Records contained in a dataset
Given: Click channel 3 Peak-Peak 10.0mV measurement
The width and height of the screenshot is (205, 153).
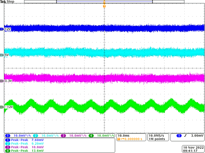Looking at the screenshot, I should pos(25,147).
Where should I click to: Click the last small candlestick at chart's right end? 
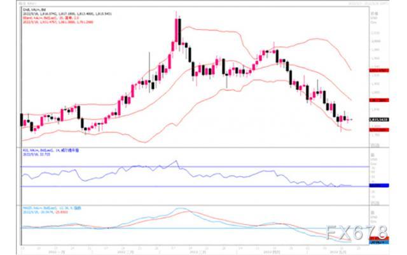(x=352, y=120)
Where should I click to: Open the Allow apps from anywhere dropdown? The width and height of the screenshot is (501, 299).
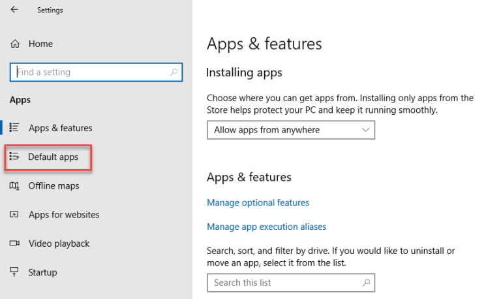(291, 130)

### Exercise details
Drop every picture and repeat the rest of the entries exactly.

### Exercise result
Given: Click channel 3 Peak-Peak 10.0mV measurement
The width and height of the screenshot is (205, 153).
Looking at the screenshot, I should pos(25,147).
Where should I click to: Click the last small candlestick at chart's right end? 
(x=352, y=120)
Where should I click to: Open the Allow apps from anywhere dropdown? The width and height of the screenshot is (501, 299).
(291, 130)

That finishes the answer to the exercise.